Instituto de Filosofía

Que no falte la alegría

Todos sabemos de lo que estamos hablando cuando mencionamos la palabra alegría. Es uno de aquellos términos familiares que cuando se menciona inspira holgura en el alma e ilumina el semblante humano como pocas cosas logran hacerlo. Sin embargo, la gran interrogante es cómo discernir la verdadera alegría de aquella aparente. Bien lo notó Séneca al advertir que todos los hombres la buscan con especial interés provocando en su intento una disparidad de opiniones. Por lo que resulta válido preguntarse no solo ¿qué es la alegría? sino también ¿por qué es uno de nuestros valores institucionales?

• **SECCIÓN DE DATOS**:
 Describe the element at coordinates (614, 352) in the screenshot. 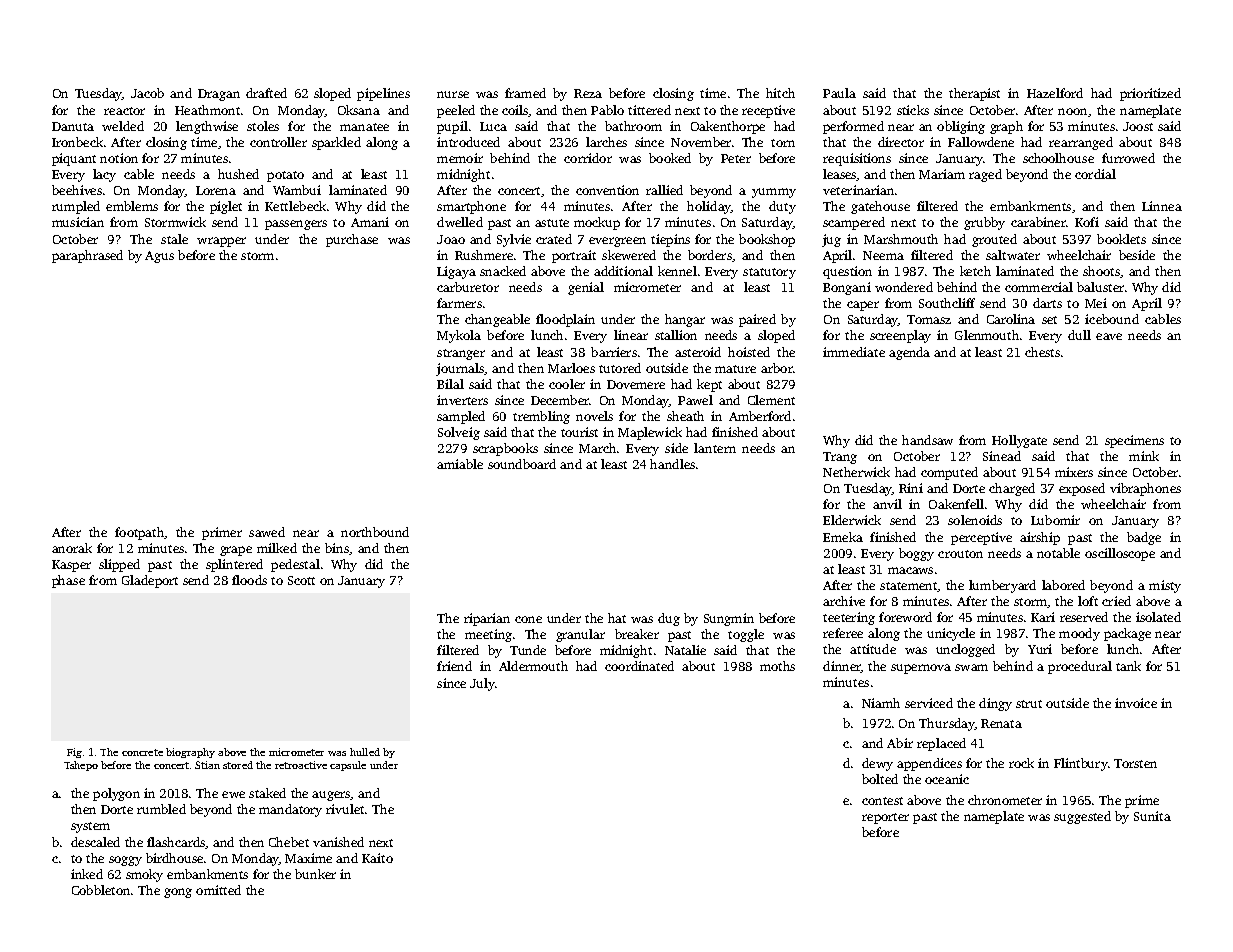

I see `barriers` at that location.
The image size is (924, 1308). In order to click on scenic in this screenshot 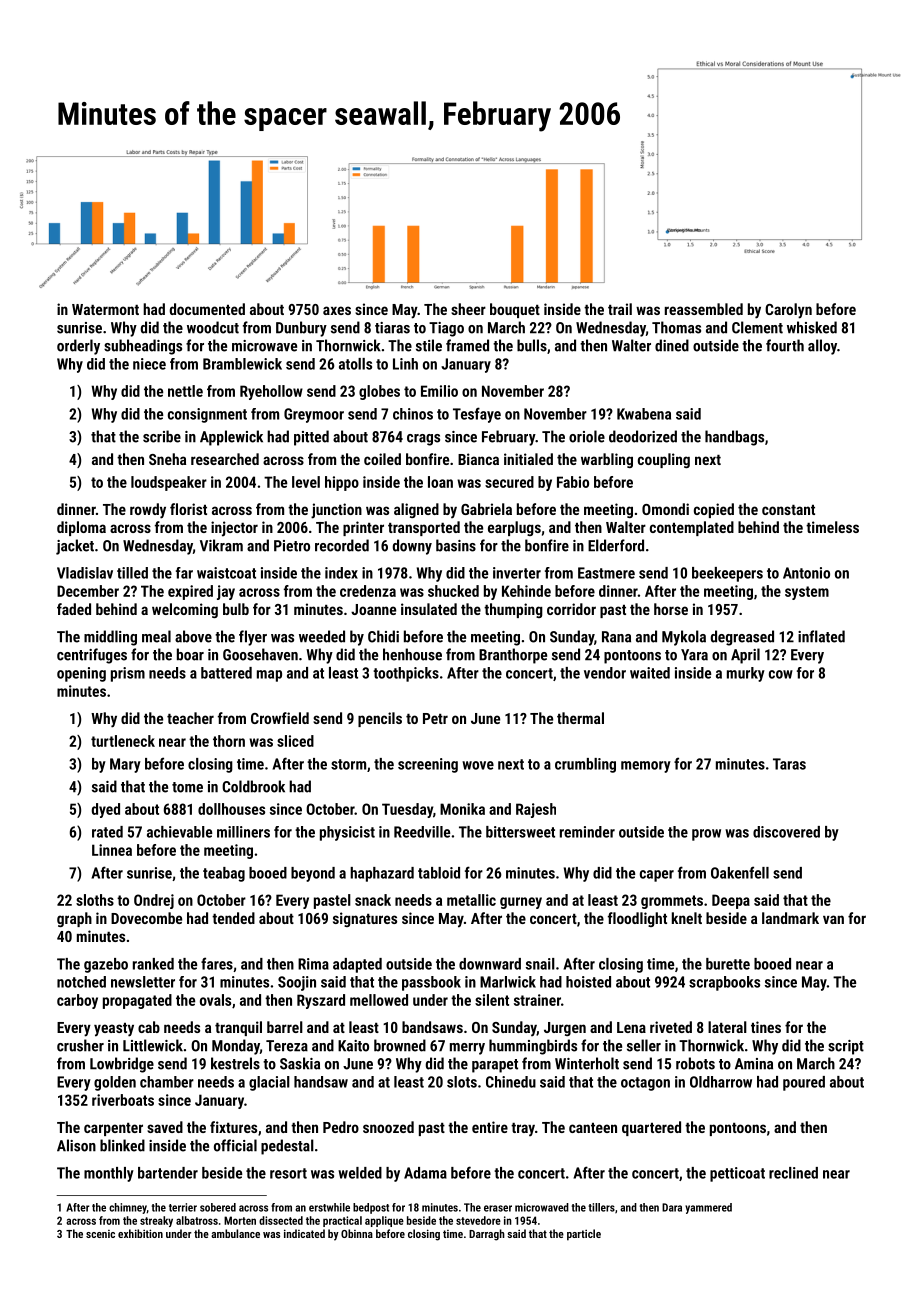, I will do `click(100, 1234)`.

• **TAREA A REALIZAR**:
En el texto sobre la alegría, ¿por qué se considera válido preguntarse qué es la alegría? Explícalo en una a tres oraciones.

• **SOLUCIÓN DESARROLLADA**:
Se considera válido porque la gran interrogante es cómo distinguir la verdadera alegría de la aparente. Como advirtió Séneca, todos los hombres la buscan con especial interés, y ese intento provoca una disparidad de opiniones.